So, what do these two do? They kidnap Michelle and hold her hostage even though neither man has thought through much of a plan beyond her abduction. And that goes awry quickly too when she puts up quite the fight as they try to wrest her into a van in her company’s parking lot one morning. Lanthimos and the clever script by Will Tracy, adapted from the book Save the Green Planet written by Jang Joon-hwan, presented Michelle earlier as one formidable foe. She’s the kind of corporate barracuda that wakes at 4:30, works out, eats a power breakfast, and then practices martial arts with a professional trainer – – all before she arrives to the office at 8 AM.
This is a three-hander that plays out as one nasty, rollicking power struggle. Even though Teddy and Don will rough Michelle up, shave her head so her tresses cannot communicate with the mothership (!), and threaten her with electrocution, the titan of business will fight them with all the C-suite acumen she can muster. What’s challenging about it lies in where your sympathies lie, often changing from moment to moment, let alone in individual scenes as they spool out. A lot of it is hysterical, some of it is tragic, and all of it is thought-provoking as despite the satire, the role of business in the caretaking of Americans is the undercurrent here, certainly timely as all get out considering what is at the core of our government shutdown at present.
Most of the film though is a stitch, especially watching Michelle struggle to conceal her contempt for these two doofuses who are even dressed in suits to show that they’re serious revolutionaries. Adding to the hilarity is the tacts she takes to confuse and confront them.
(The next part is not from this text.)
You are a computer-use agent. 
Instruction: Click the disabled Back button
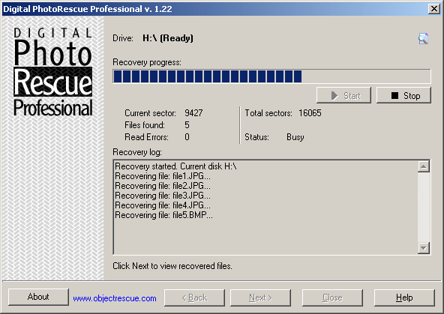click(x=194, y=298)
She weaves plenty of corporate doublespeak into her head games with them, imploring them to “have a dialogue” with her as she leans into “best corporate practices.” Such expressions aren’t satire; they’re literally the way every corporation is talking these days as they try to connect with their employees and consumers.
Making it all the funnier is the discipline of the actors. They play it all straight, never pushing the comedy harder than necessary. Plemons has the lion’s share of words in the film, and he makes his Reddit-ish ringleader both pitiable and understandable even when he’s at his most maddening. As he did in CIVIL WAR last year as well, Plemons can be terrifying too and the story gives him opportunities to scare the bejesus out of Michelle, let alone those of us in the audience. Delbis says little but his body language speaks volumes as he’s clearly in over his head from the start. I like the way he uses his helmet of black curls to hide, as if he can escape his actions if his beady eyes are concealed by such a mop. Stavros Halkias plays an unsuspecting local police officer who stops by for an excruciatingly tense scene in the middle of the narrative, one that brings those bees in Teddy’s backyard into play. And Stone continues to showcase her immense talent and bravery. She makes Michelle a forlorn victim yet never loses the tinge of corporate cruelty that likely secured her move to the corner office. Stone’s is a very physical performance too as Michelle is put through the wringer throughout this crazy story.
The bombastic score by Jerskin Fendrix underlines the outrageousness of all we’re watching, and the editing by Yorgos Mavropsaridis ratchets up the tension with each progressive minute. The cinematography from Robbie Ryan keeps us close to all three, almost like we’re a fly, er bee, on the wall, and the whole shebang makes for a raucous sit in the theater. Lanthimos is not only a hugely talented director, but he always swings for the fences, reveling in holding a mirror up to societal absurdities, be they in the dating world, corporate America, castles, or flyover states.
BUGONIA had its Midwest premiere at the Chicago International Film Festival last week, but it opens in theaters nationwide this Friday. See it on the big screen to not only support your local cinema, but also to witness another stunning Lanthimos and Stone collaboration writ large.